Twist Gallery, Susan Alcorn and Misha Feigin. OK, first, this is a music event (an afternoon one at that, from 3-6). Second, I was involved in organizing it. Susan is a friend of mine from Baltimore, an amazing experimental steel guitar player. For the past few years she’s been coming through town about once a year, and last year she also came with Misha Feigin, an outstanding guitarist and poet. I have raved about Susan’s playing for years, but I found someone who does it better, Michael Anton Parker writing for the Downtown Music Gallery. “Rather than the typical avant-garde path of rejecting melody and focusing on harsh, difficult new sound vocabularies, Alcorn has dug so deep inside her melodies that she's opened up a new space of details in individual note shapes, creating decays that don't decay or suddenly become attacks instead, and patiently revealing subtle shifts in overtones. Alcorn's music is a hall of mirrors flooded with liquid gold shimmering off her horizontal fretboard.” Brady Sharp and I might play some duets also, but only if there’s time left at the end.

Project A, Sheppard Jones Sheppard Jones is designer and fabricator of metalwork.

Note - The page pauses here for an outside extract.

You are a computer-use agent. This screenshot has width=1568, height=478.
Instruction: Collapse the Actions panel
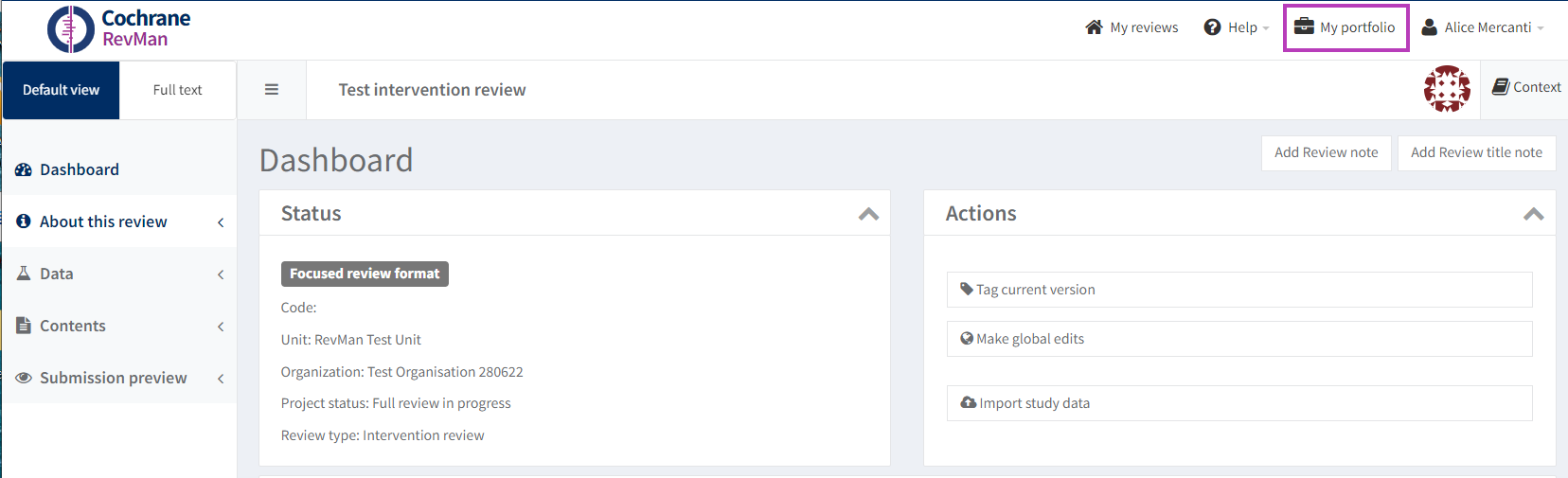pos(1534,214)
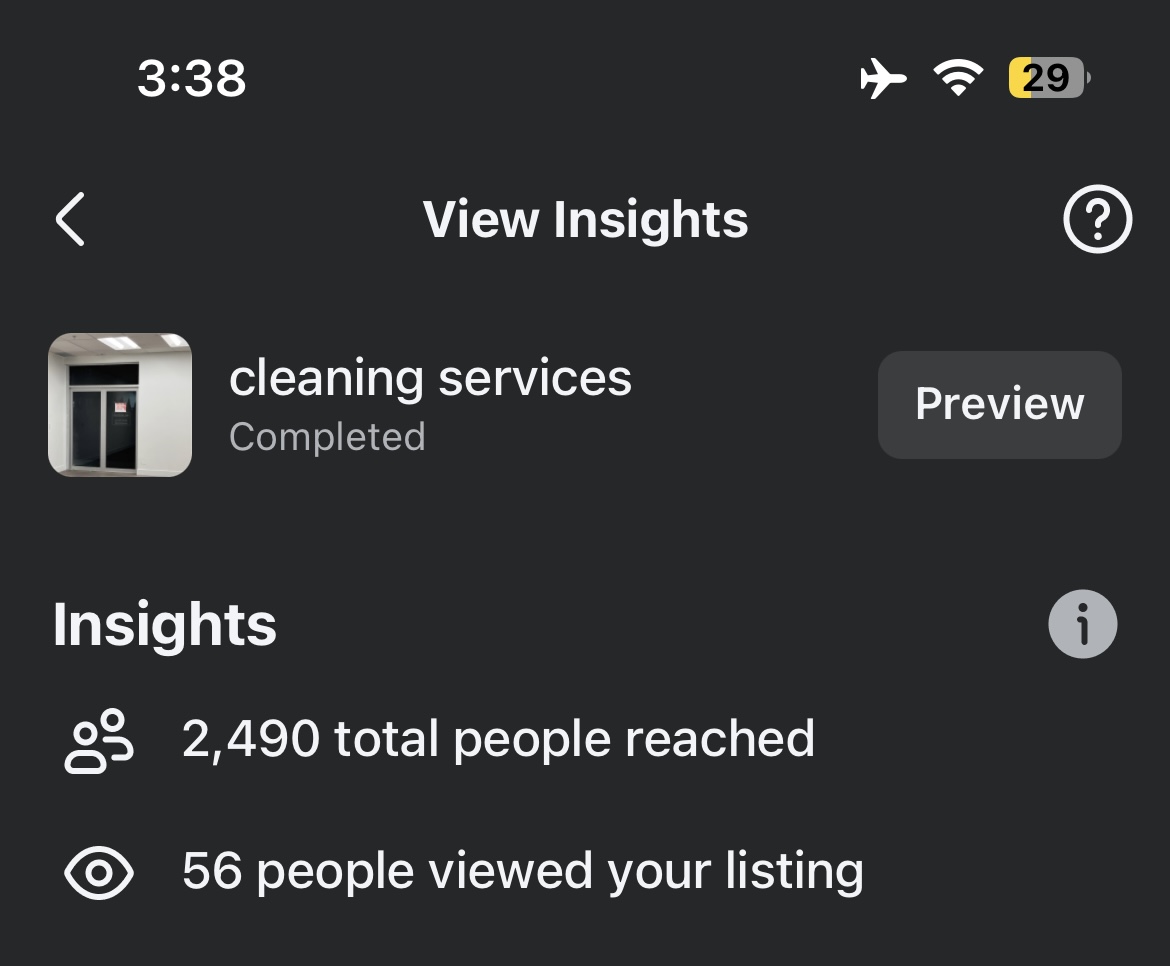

He works as a designer of ornamental metalwork at Herndon & Merry, but he also does fine art gallery work, which I gather is what will be featured here.

Jan. 26

Zeitgeist, Print Portfolio Zeitgeist has commissioned a print portfolio with contributions from 5 of its artists—Jim Ann Howard, who makes images of nature broken, rendered in pigments drawn from natural materials; Brady Haston, whose paintings show the mark of graphic representations in the landscape, Patrick DeGuira, maker of conceptually demanding sculptures that address very down to earth human experience, Hans Schmitt-Matzen, involved in clever transfers of material between media, and Will Berry, who in the past has built a kind of abstract travel account of distant places he has lived or visited. This seems like a very good idea for the gallery and the artists, giving people another way to bring this art into their lives.